Ich fand es, eine Karikatur von Hans Traxler, einem bekannten Cartoonisten. Zusammen mit Zeichnern wie F.W. Bernstein oder F.K. Waechter bildete Hans Traxler 1962 „die neue Frankfurter Schule“ der Karikatur und war Mitbegründer der Satirezeitschriften „Pardon“ und „Titanic“. Übrigens wird er in ein paar Tagen 90 Jahre alt.
Ja, schnell ein Gesicht kann ich skizzieren. Bei einer Zugfahrt zum Beispiel zeichne ich blind, das heißt ich skizziere heimlich die Gesichter der Mitfahrer als Vorlage für eine Plastik aus Ton. Aber eine Zeichnerin bin ich nicht.

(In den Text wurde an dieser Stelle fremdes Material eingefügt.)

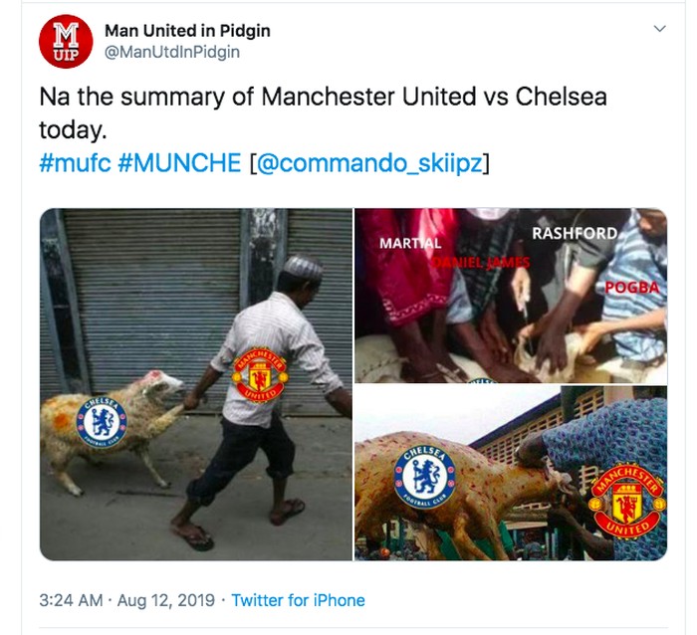Visit the @commando_skiipz mention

Ich nahm Ines‘ Bitte mit ins Bett und – scheinbar in der Nacht gekeimt – entstand am Morgen meine Skizze. Ines fand sie nicht schlecht, doch zu mickrig, sie erinnerte sich an Pinas Aquarellbilder. „Nein“, meinte Pina, als ich sie darauf ansprach, „das kann ich nicht, mach ich nicht, nicht an meinem letzten Urlaubstag.“
Das Pflänzchen wuchs nun bei ihr weiter. Nur ein oder zweifarbig wolle sie die Skizze mit dem Computer ausmalen.
Riccardo kam ins Spiel. Das Bild wirke nur bunt gut, meinte er.
Pinas Urlaubstag war nun futsch. Das Bild wurde Titelbild der 31. Ausgabe der Kulturzeitung „KulturBegegnungen“, eine Hommage an Hans Traxler.